Monday, April 2, 2012

One trade today at EOD...



One late-day trade and it went basically how a number of my recent trades have gone. I got stopped out one penny from the bottom of a move just as price reversed in the direction I intended. Just missed again! It is frustrating but the good part is that it is a pattern of behavior and patterns indicate consistency with a need for some refinement. I can live with that.

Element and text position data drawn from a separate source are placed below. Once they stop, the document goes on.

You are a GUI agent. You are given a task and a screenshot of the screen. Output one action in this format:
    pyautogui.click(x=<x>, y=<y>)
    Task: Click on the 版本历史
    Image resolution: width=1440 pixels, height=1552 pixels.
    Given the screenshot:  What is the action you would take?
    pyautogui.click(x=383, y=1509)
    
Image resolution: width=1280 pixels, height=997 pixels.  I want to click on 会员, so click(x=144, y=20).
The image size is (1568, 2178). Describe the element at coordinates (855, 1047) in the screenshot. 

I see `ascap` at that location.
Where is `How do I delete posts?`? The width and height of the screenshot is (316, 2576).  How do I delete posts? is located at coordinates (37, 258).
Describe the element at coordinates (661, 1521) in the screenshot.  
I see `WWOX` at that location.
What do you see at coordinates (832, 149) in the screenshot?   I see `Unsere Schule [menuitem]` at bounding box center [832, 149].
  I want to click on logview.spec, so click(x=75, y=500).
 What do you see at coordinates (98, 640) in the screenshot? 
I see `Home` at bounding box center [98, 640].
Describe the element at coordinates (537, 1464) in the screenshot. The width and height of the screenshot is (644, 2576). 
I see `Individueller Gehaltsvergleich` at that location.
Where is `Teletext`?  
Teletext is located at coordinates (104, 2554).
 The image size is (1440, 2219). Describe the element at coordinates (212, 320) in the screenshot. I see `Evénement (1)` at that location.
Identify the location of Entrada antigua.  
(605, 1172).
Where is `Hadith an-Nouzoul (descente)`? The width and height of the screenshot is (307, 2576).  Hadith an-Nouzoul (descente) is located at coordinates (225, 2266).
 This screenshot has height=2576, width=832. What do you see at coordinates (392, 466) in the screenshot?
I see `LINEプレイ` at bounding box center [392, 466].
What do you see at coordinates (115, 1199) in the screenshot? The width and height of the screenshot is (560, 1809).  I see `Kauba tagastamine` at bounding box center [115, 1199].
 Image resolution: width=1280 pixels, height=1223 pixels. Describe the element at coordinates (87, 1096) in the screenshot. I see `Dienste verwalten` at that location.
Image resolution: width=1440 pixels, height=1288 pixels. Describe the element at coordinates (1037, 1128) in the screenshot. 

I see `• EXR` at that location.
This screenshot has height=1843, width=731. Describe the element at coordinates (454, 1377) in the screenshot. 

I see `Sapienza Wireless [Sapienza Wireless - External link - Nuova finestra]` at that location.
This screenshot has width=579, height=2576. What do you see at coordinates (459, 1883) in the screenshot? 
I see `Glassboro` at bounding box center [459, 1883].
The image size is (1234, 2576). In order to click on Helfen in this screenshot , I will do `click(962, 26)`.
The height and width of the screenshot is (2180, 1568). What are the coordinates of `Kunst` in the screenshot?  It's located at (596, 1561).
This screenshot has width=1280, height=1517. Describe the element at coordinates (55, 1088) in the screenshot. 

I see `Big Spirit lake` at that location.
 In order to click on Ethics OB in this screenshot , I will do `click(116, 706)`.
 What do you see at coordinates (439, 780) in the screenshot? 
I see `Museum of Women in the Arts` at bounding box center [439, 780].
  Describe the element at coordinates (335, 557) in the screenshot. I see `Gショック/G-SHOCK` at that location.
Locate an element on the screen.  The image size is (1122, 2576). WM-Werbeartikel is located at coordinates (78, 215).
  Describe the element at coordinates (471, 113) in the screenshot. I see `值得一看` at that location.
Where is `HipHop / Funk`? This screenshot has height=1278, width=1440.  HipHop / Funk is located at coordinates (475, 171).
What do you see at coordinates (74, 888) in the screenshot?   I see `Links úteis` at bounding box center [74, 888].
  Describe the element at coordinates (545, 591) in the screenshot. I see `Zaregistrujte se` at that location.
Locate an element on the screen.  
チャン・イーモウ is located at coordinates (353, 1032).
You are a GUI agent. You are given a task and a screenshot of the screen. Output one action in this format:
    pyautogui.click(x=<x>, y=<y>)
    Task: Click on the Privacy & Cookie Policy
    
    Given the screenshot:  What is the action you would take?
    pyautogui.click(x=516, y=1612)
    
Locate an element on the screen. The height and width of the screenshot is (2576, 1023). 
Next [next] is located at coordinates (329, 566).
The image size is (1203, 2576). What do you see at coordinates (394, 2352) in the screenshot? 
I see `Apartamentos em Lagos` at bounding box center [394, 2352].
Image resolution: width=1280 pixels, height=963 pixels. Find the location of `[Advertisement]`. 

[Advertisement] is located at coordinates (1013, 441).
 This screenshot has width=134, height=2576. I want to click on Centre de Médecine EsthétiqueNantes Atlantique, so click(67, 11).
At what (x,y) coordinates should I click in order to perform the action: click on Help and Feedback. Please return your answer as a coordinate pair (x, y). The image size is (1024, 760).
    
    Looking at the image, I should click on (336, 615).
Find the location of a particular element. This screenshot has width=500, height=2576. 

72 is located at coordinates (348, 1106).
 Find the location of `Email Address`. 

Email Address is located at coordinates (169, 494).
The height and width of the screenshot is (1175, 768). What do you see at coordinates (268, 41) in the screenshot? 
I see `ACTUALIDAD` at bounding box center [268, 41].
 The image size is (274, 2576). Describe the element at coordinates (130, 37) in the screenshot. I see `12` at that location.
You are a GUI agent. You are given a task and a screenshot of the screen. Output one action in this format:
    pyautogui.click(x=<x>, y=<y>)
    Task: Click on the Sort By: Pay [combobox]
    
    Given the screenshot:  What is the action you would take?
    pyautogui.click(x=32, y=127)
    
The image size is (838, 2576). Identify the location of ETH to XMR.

The chart of CRM shows that I went long at the spot of the green line and set a stop at the redline. Price pushed down very suddenly for just a flash to prompt the over-reactive suckers to go short, get the generally fearful weaker hands to run away, and like me- trip the over-cautious stops of traders getting long, before reversing for the late day surge I expected (3:50pm candle). The jolting nature of this move down meant that my exit price for the stopout was below my stop line because of reaction time. Looking at the candle after it finished, you'd never note what actually happened... it looks like just another red candle. The quickness of the down move just re-emphasizes the idea that these are moves of intention to trip stops of some traders and get impulsive other traders faked into thinking the stock is surging down and short it (the "head fake"). I have to learn to expect this and enter after the shake out move. As I mentioned before, I had a correct interpretation of the direction and the momo shift, but got punked on the nifty, nasty, sharp down move... AGAIN! :-)



For the record, I had a twenty cent gain in the 3:40 candle in which I entered, but held onto the trade in keeping with my prime directive to hold all stocks until stopout or the last 15 minutes of the day. In this case, I still had a slight profit within the last 15 minutes, given that it was the next candle, but I still decided to hold because I felt there was a substantial up-move coming. In hindsight, holding for the big EOD surge was the right thing to do, though it resulted in a loss when it was said and done.




And this is just one more example of why I do not trade in my live account while learning to master this art.